** START Data for the task **

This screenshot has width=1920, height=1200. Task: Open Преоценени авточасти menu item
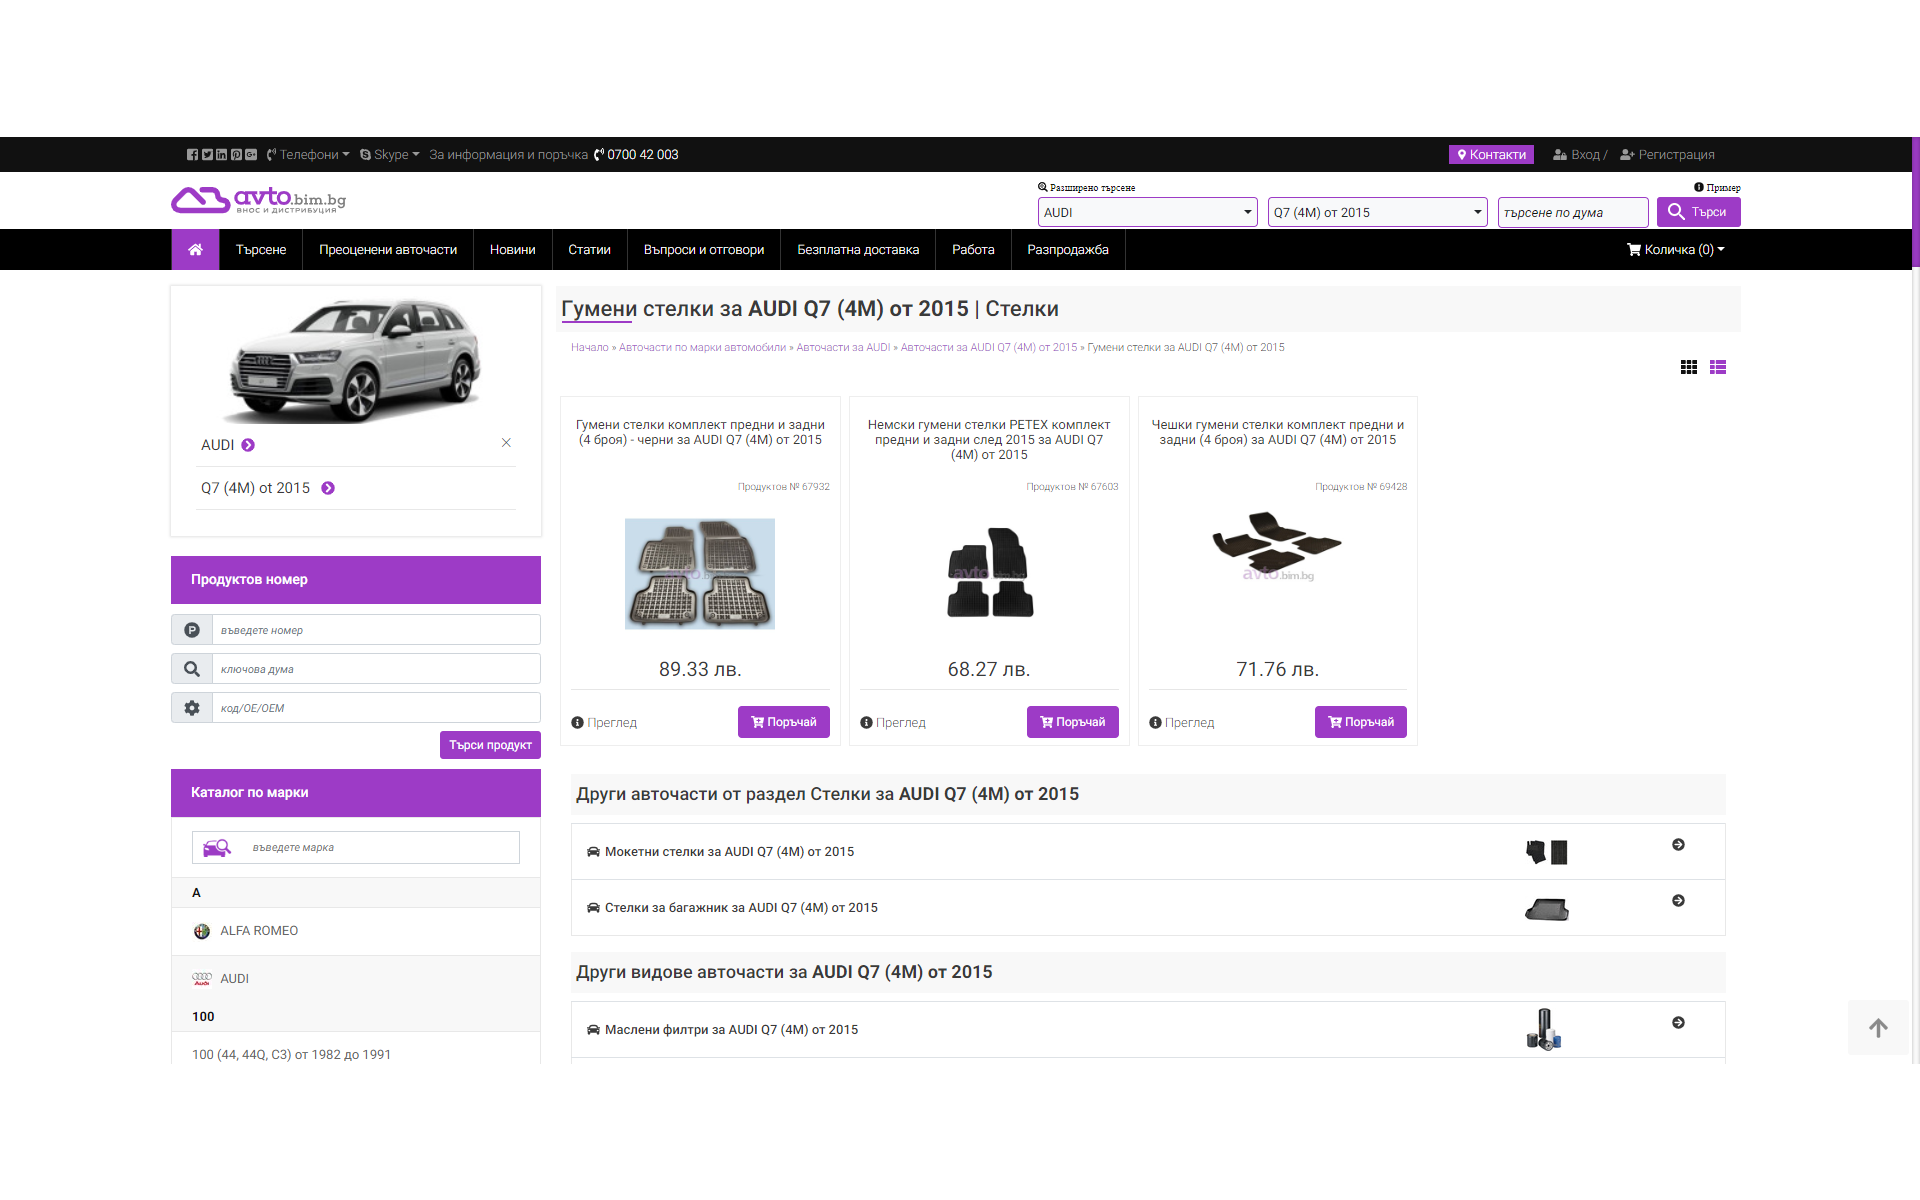click(x=388, y=250)
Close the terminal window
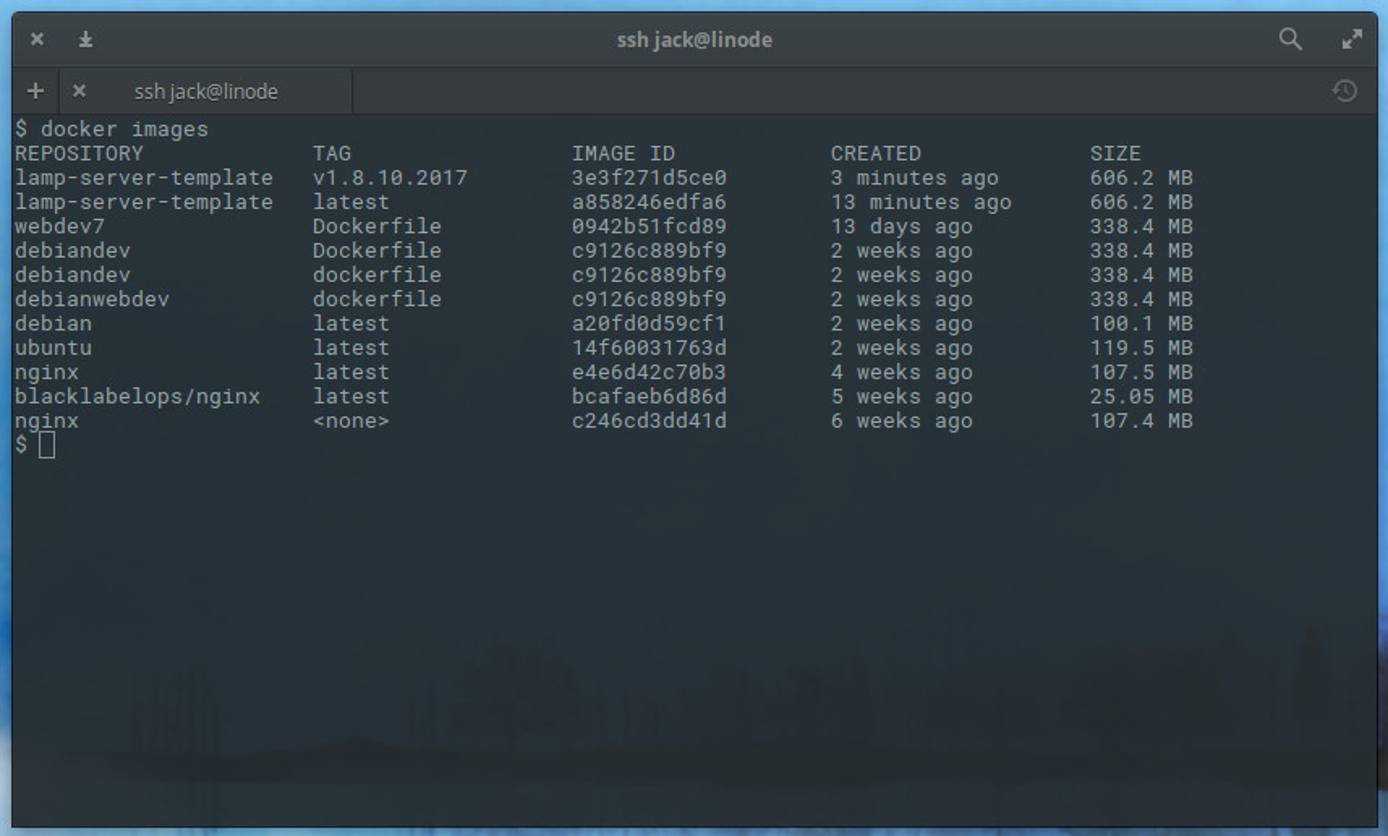Viewport: 1388px width, 836px height. [37, 39]
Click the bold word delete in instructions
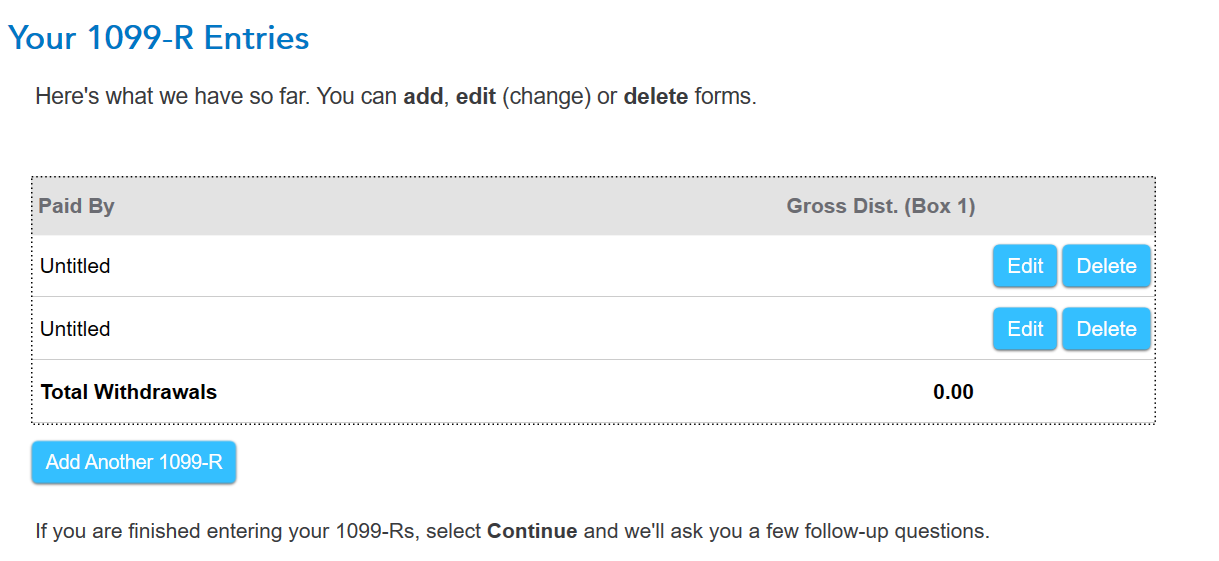Image resolution: width=1219 pixels, height=561 pixels. tap(655, 98)
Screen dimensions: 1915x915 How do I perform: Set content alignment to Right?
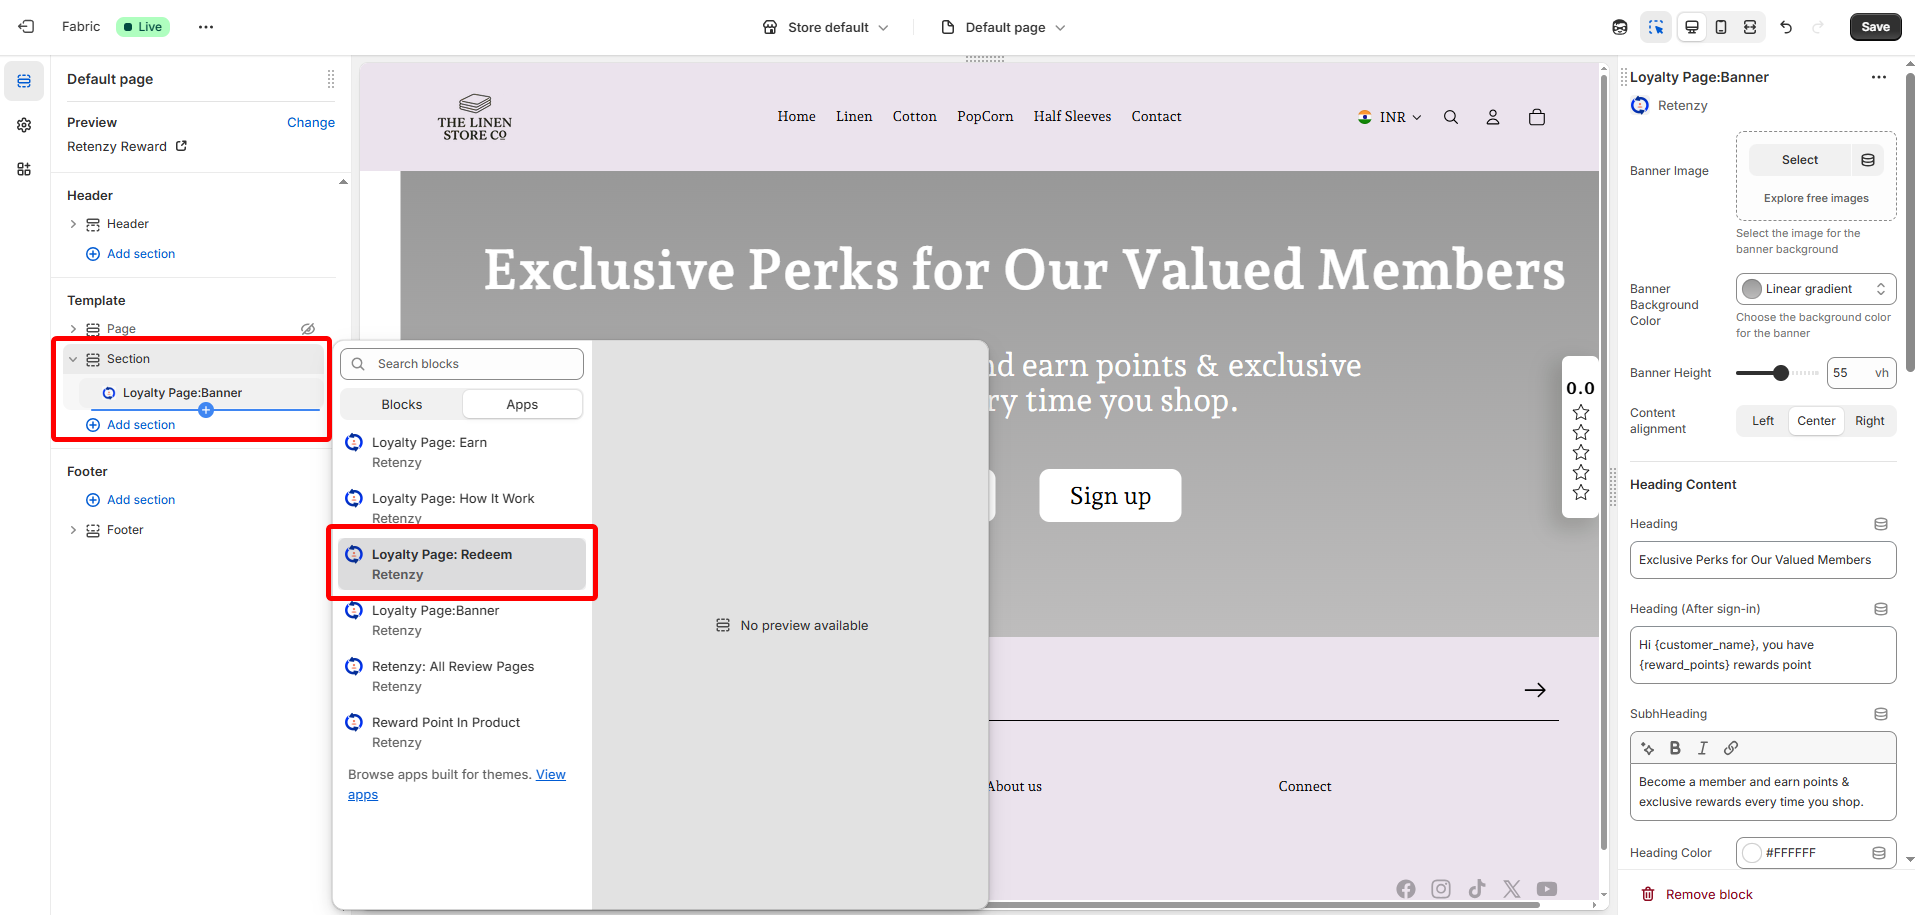click(x=1869, y=421)
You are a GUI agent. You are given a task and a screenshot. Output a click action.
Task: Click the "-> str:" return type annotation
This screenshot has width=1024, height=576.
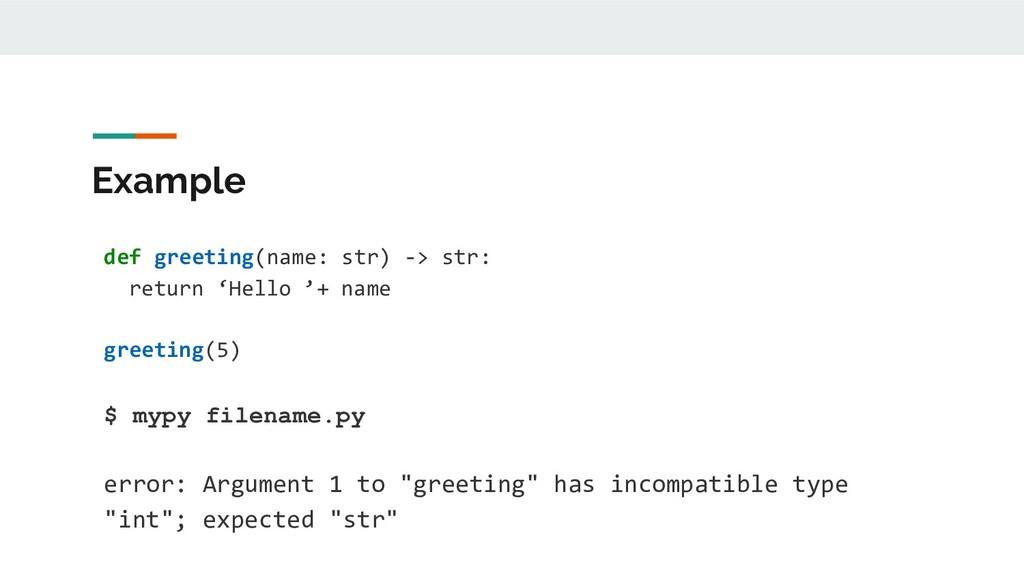pyautogui.click(x=447, y=258)
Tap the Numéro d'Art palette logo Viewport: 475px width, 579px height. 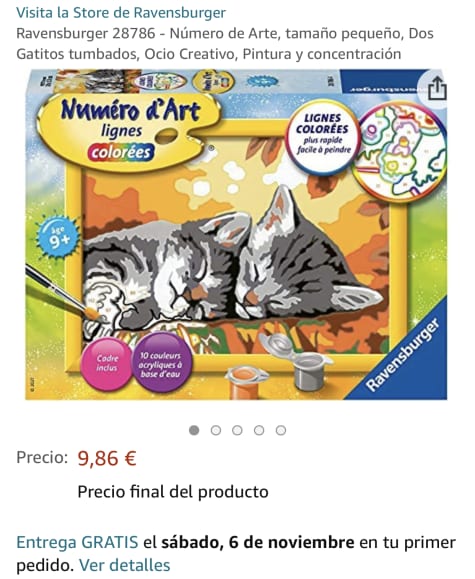(129, 131)
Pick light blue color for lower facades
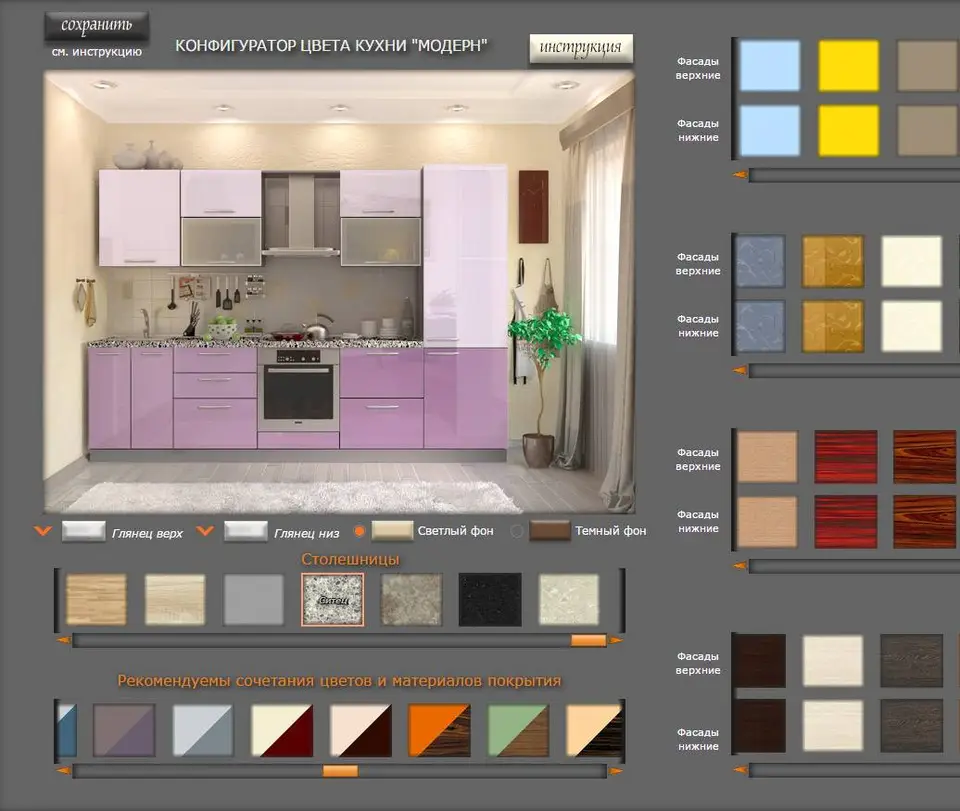 pos(770,130)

** END Data for the task **

Written request
Output the listing word for word from its beginning down through the line containing "Image resolution: width=1219", including that line, and leave the pictures out of your answer.

Output for this task
This screenshot has width=1920, height=1200. Task: Open Преоценени авточасти menu item
click(x=388, y=250)
Close the terminal window
Viewport: 1388px width, 836px height. [37, 39]
Click the bold word delete in instructions
Image resolution: width=1219 pixels, height=561 pixels. tap(655, 98)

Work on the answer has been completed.